== Problem description ==
Which characters in the play summary and extracts below have quoted lines of speech attributed to them?

== Extract ==
Phaedra, in her half-crazed state, scarcely heeds him. She sees honor gone and her life ruined through her old servant's mistaken kindness, for she really believes that Hippolytus means to tell the King. In despair she hangs herself. Before the dread deed, however, she has written on her tablet, sealed with a royal seal, the charge that Hippolytus has dishonored her. On the King's arrival the first thing he notes is the tablet fastened to his dead wife's wrist. Grief-stricken, he opens it believing that it will contain some final directions for the care of their children, only to be shocked by the terrible accusation against Hippolytus.

The Prince's protestations of innocence are unavailing against the King's unreasoning anger, and his oath prevents his speaking the whole truth. Theseus condemns his son to life-long exile and in addition prays to his ancestor, Poseidon, powerful god of the sea, to destroy the ravisher of his dear wife.

Hippolytus, knowing the futility of further arguments, mounts his chariot to drive along the seashore until he shall reach his father's boundaries. As he drives, a terrible monster, riding a huge wave, so frightens his spirited horses that he is dashed against the rocks and is carried back, dying, to his father's presence. While he is still conscious Artemis appears in a cloud and explains to Theseus how cruelly Aphrodite had plotted against Hippolytus. Thus both the youth and Phaedra are revealed as the innocent victims of a goddess' jealousy and their honor is vindicated.

Note: summary taken from Moonstruck

Best extracts of the play

- The nurse, having heard Phaedra's in love with his stepson, tries to comfort her mistress by reminding her that mortals are helpless to the desire of the Gods. It's impossible for a simple woman to escape the longings of a God.

Nurse: "Give up your railing. It's only insolent pride to wish to be superior to the Gods. Endure your love, the Gods have willed it so. You are sick (...)"

- When Hippolytus learns by the Nurse that his stepmother is in love with him.

Hippolytus: "Women ! (...) Why, why, Lord Zeus did put you in the world, in the light of the sun? If you were so determined to breed the race of man, the source of it should not be women. (...) how great a curse is woman (...) beauty heaped on vileness (...) I'll hate you women, and hate you and hate you, and never have enough hating."

- The moment Theseus arrives home and curses his son for having murdered Phaedra.

Theseus: "Citizens, Hippolytus has dared to rape my wife. He has dishonored God's holy sunlight. Father Poseidon (...) I pray, kill my son (...) I banish him from this land's boundaries. So fate shall strike him, one way or the other, either Poseidon will respect my curse, and send him dead into the House of Hades, or exiled from this land (...)".

- When Artemis appears to Theseus and the hole truth is revealed.

== Dataset section ==
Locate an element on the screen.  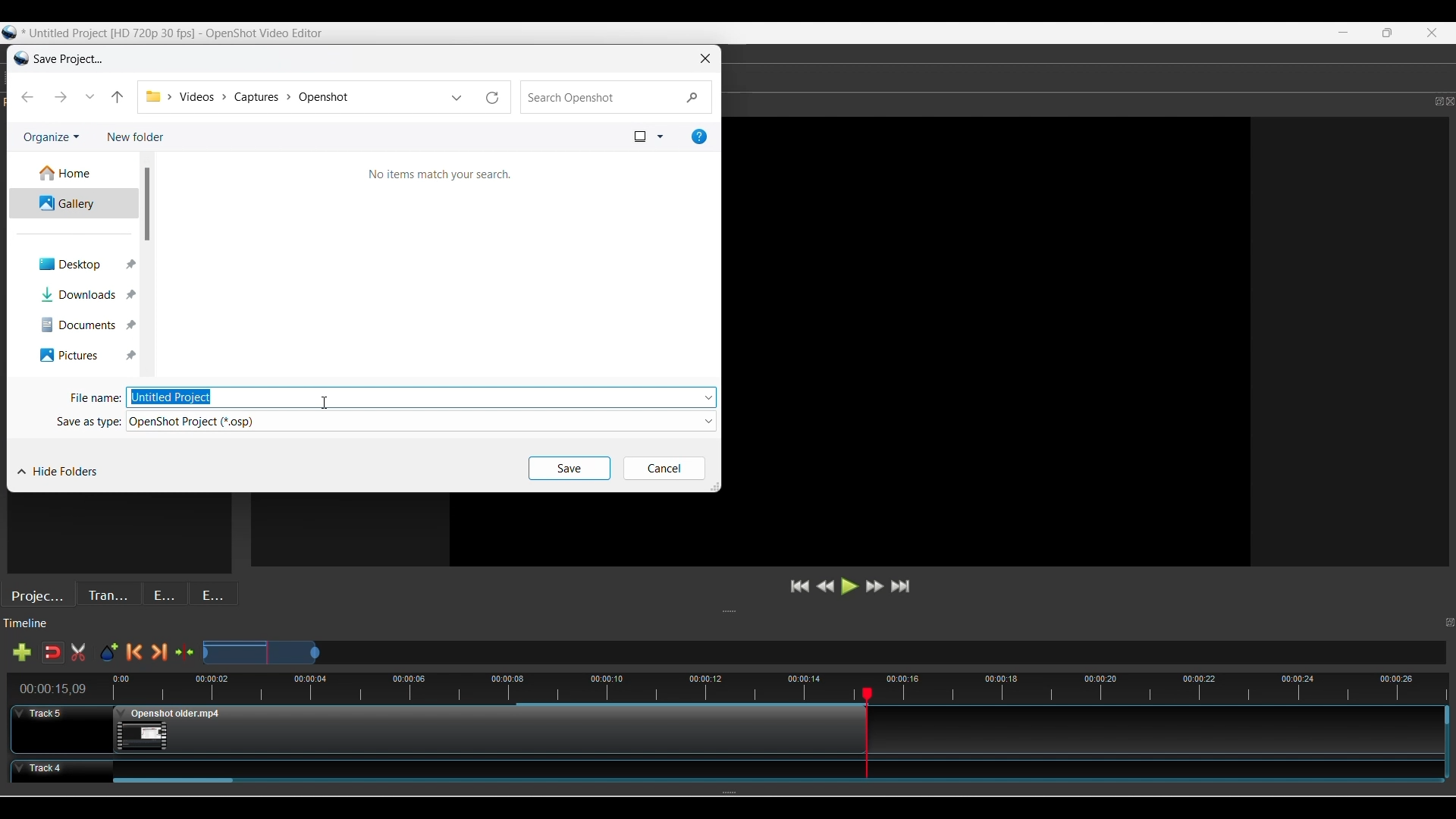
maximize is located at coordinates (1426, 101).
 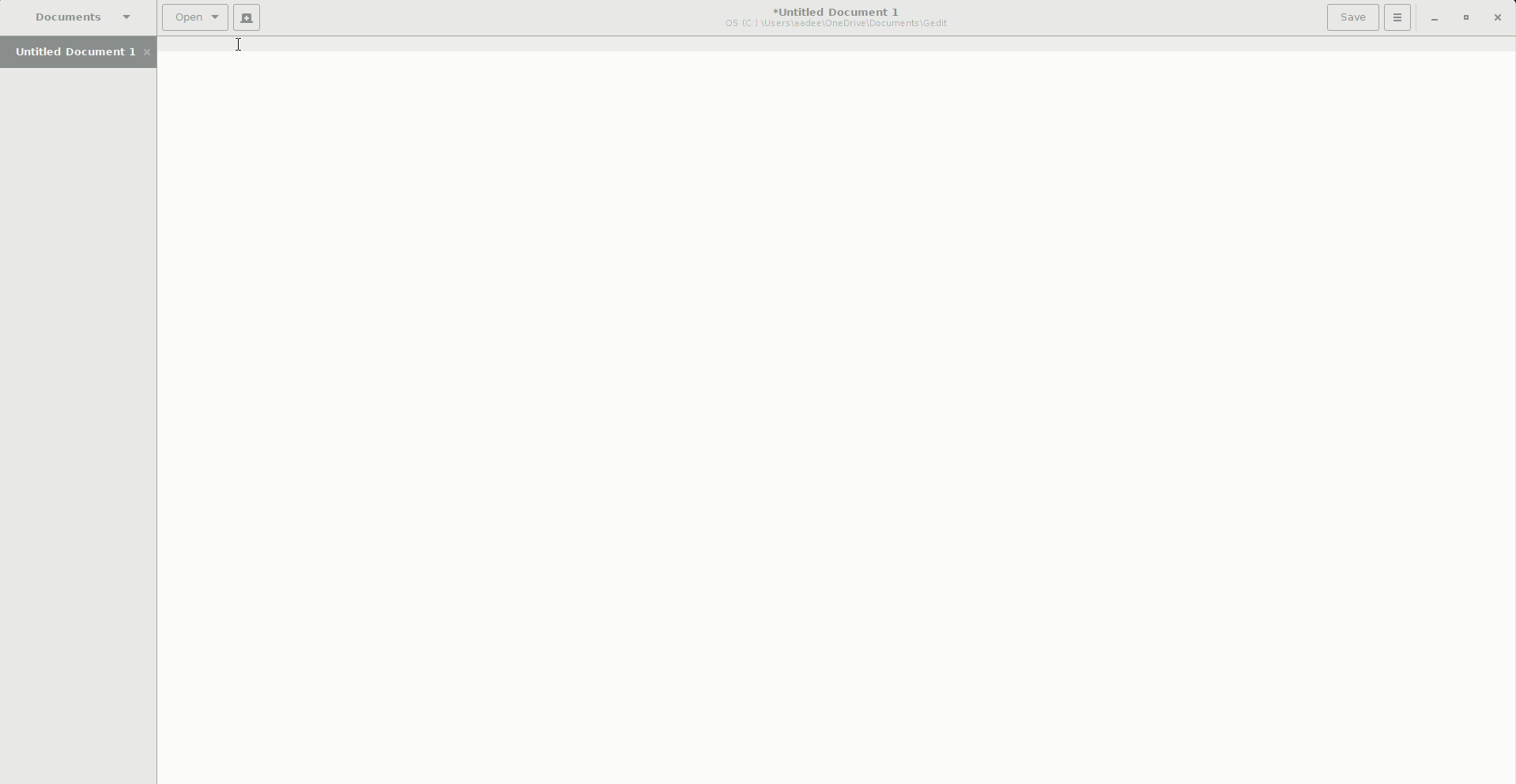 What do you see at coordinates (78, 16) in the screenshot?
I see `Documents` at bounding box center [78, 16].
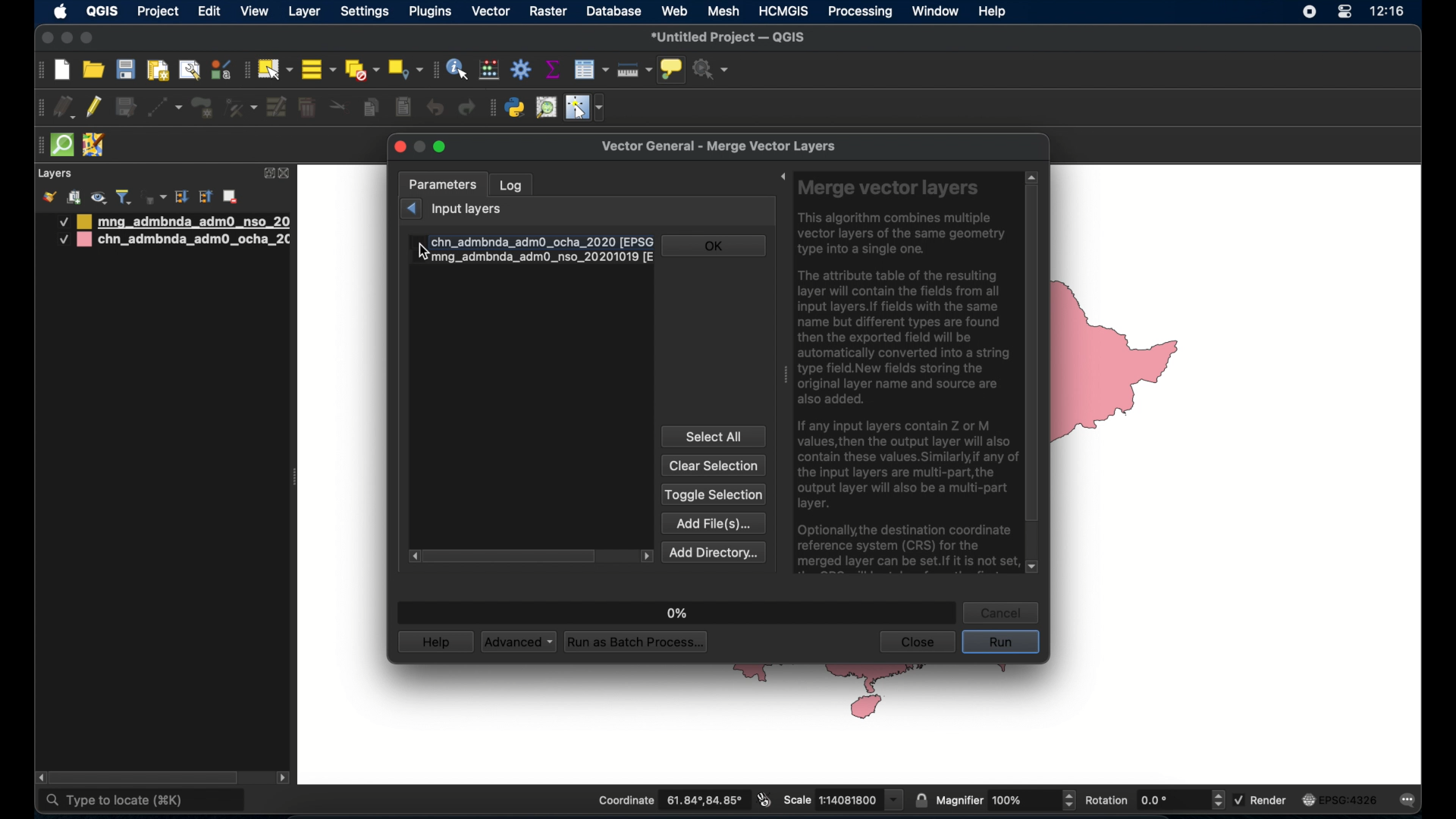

== Task result ==
The Nurse, Hippolytus, and Theseus.